Why such a low takeup, when similar systems have seen great popularity elsewhere? The fact that it's the middle of winter in Melbourne right now? No - it's helmets, apparently. Whereas the use of bicycle helmets for over-18 riders in Ontario has been up to the adult's discretion since 1995, the state of Victoria - of which Melbourne is the capital, for all you geography majors - has mandated that all cyclists wear helmets, and that since 1990. As the explanation goes, Melburnians are unwilling to hop onto a Melbourne Bike Share bike because they can't be arsed to wear a helmet.
It's ridiculous. Try as I might, I cannot see bicyclists who eschew helmets as anything other than reckless fools. I know that there are arguments. One of them goes like this: "Oh, but there are so many accidents that a helmet wouldn't do anything to protect yourself from!" I damn well know that. My major bicycle accident involved a collision with a stationary object that wasn't even on the road at all. That doesn't mean I shouldn't have been wearing a helmet.
The brain is an amazing machine, an incredible machine, but the brain is likewise a fragile machine, and while it can still work after sustaining damage it's rarely at optimum capability. I realize that I am my brain. Those 1200-odd cubic centimeters enclose my memories and experiences, hopes and dreams, personality and consciousness. Even the fingers I've used to type out this post are nothing but remotely-controlled mechanisms that allow me to interact with the world.
I'm not sure how we should proceed from this. Personally, in some greyer moments, I've toyed with the notion that we should let consenting adults who choose to ride without helmets suffer the consequences of their decisions. That is, if you get into an accident and you're not wearing a bicycle helmet, your health insurance should not cover it. I know that it's vengeful, and that this would result in thoughtless dumbasses bankrupting themselves and their families to cover medical expenses arising from helmetless accidents, but-- I just don't know. Riding without a helmet is as foolhardy as riding in a car without wearing a seatbelt. From what I understand it took a long, hard campaign of memetic engineering to change the popular attitude. We may need a similar campaign to firmly establish the helmet-safety meme in our society. If that can be combined with shareable helmets as part of bike share systems - perhaps something involving a disposable outer lining, maybe - we could make a lot of progress toward a safer, healthier transportation system.

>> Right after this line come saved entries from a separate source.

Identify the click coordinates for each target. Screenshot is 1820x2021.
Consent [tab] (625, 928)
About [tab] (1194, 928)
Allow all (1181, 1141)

Ultimately, I believe it comes down to laziness and a sense of invincibility. In Melbourne they claim that no one is riding because everyone must wear a helmet - and yet in Vancouver, where helmets have been mandatory for all cyclists since 1996, bicycle use is exploding - from the dedicated lanes on Dunsmuir Street to the successful lane test on the Burrard Street Bridge, and the racks on the buses which always seemed to be carrying at least one bike along.
I won't ride without my helmet. I'm not about to put my brain into my own hands.
Bike use in Vancouver would be higher if we didn't have a mandatory helmet law. We'd also have a BIXI system today. I always bike with a helmet, but I don't think it should be mandatory. The mandatory bike helmet law does more harm then good. I recommend reading the wikipedia page on bike helmets for a summary of some of the interesting arguments for and against.
ReplyDeleteIn essence it comes down to two simple issues:
1) Bike use drops when helmets are required.
2) Cycling is safer when you have more cyclists.
Helmets only prevent head injuries. They don't make cycling safer. Infrastructure like the Dunsmuir bike lane makes cycling safer.
I also find it strange that their is so much emphasis on bike helmets, but little on skiing helmets, rollerblading helmets, skateboarding helmets, etc. Heck, walking and driving would be "safer" if everyone wore helmets.